Jody Thompson sitzt auf ihrem Bett und liest. Cali Ressler meldet sich aus dem Einkaufszentrum. Die zwei sind im Dienst. Ein Interviewtermin ist ausgemacht, und ihn haben die beiden Personalmanagerinnen auch nicht vergessen. Doch so machen sie das eben bei Best Buy, der größten Elektronikkette in den USA, die so etwas ähnliches ist wie der MediaMarkt in Deutschland. Die Beschäftigten von Best Buy verbinden Arbeit und Freizeit - es ist das wohl größte Arbeitszeitexperiment seit Einführung der Stechuhr, angestoßen von Ressler und Thompson. 

Ihr Konzept ist radikal und geht weit über Gleitzeitmodelle oder Telearbeit hinaus: Es gibt keine vorgeschriebene Stundenzahl für die Beschäftigten. Keine Anwesenheitspflicht bei Besprechungen. Keine Kernarbeitszeit. Jeder Mitarbeiter entscheidet für sich, wann und wo er arbeiten möchte. Wer also lieber in die Matinee-Kinovorstellung geht, den Hund spazieren führen oder ein Nachmittagsschläfchen halten will, kann das tun. Statt Stunden nachzuweisen, zählt nur das Ergebnis: erledigte Aufgaben, abgearbeitete Projekte.

Die beiden Frauen trennt fast eine Generation - Thompson ist Ende 40 und Ressler Ende 20. Doch als sie sich in der Best Buy-Zentrale in Minneapolis trafen, verstanden sie sich auf Anhieb. Sie waren sich einig: Die 8 bis 17 Uhr-Mentalität ist nicht mehr zeitgemäß. Gleichzeitig macht die moderne Telekommunikation wie mobiles Internet und Bildtelefon flexibleres Arbeiten möglich. Doch der erste Ansatz mit Gleitzeitmodellen befriedigte sie nicht. "Wir erkannten, dass nicht Flexibilität das Problem war, sondern die Struktur an sich." Und so beschlossen die beiden Personalmanagerinnen, einfach die komplette Struktur der Arbeitsorganisation bei Best Buy über Bord zu werfen.

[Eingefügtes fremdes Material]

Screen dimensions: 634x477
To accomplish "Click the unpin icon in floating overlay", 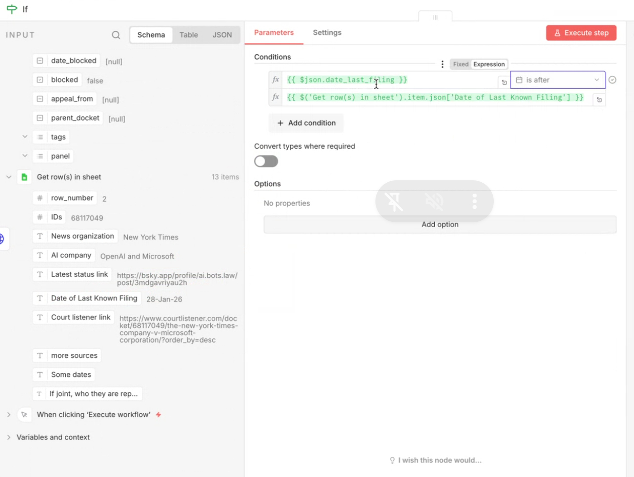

Ihre Revolution starteten sie fast heimlich. "Es war so etwas wie eine Untergrundbewegung", erzählt Ressler. Sie sollte ein Problem lösen, das die Elektronikkette - einen Konzern mit 125.000 Angestellten und 37 Milliarden Dollar Umsatz im Jahr - schon lange plagte: Die hohe Fluktuation, die auf Unzufriedenheit schließen ließ. Eines Tages bat der Manager einer Abteilung mit extrem hoher Fluktuation und schlechtem Betriebsklima die beiden Personalmanagerinnen um Hilfe. Ressler und Thompson sahen die Chance, ihre Ideen in die Praxis umzusetzen. Sie schlugen ihm ein Experiment vor. Erst nach den ersten Erfolgen weihten die Personalmanagerinnen ihre Bosse ein - und erst im vergangenen Sommer segnete Best-Buy-Chef Brad Anderson die Initiative offiziell ab.

Die internen Statistiken zumindest geben dem Experiment bisher recht: Nach Angaben von Thompson und Ressler ist die Produktivität in den Abteilungen, die bereits auf ihr neues "ROWE"-Prinzip umgestellt haben, um 35 Prozent gestiegen. "ROWE" steht für " Results Oriented Work Environment ", wörtlich übersetzt mit "ergebnisorientierte Arbeitsumgebung". Bislang wendet vor allem die Zentrale "ROWE" an. Die nächste Herausforderung im kommenden Sommer: Dann will Best Buy das Konzept auch in den Elektronikmärkten selber einführen. Das ist schwierig - schließlich erwarten Kunden regelmäßige Öffnungszeiten.

Klar ist jedoch auch: Gerade beim Verkaufspersonal herrscht in der Einzelhandelsbranche die größte Unzufriedenheit und die höchste Fluktuation. Nicht nur niedrige Löhne, sondern auch die strikten Vorgaben der Stechuhr gehören zu den Gründen. Jährlich beläuft sich die Fluktuation der Belegschaft bei den großen US-Einkaufszentern auf 100 Prozent laut der Beratungsfirma AMR Research - das heißt innerhalb von 12 Monaten werden alle Angestellten eines Marktes entweder gefeuert oder gehen freiwillig. Dadurch kommt es nicht nur zu Störungen im Arbeitsablauf, sondern es entstehen zusätzliche Kosten, weil zum Beispiel neue Kandidaten angeworben und eingelernt werden müssen.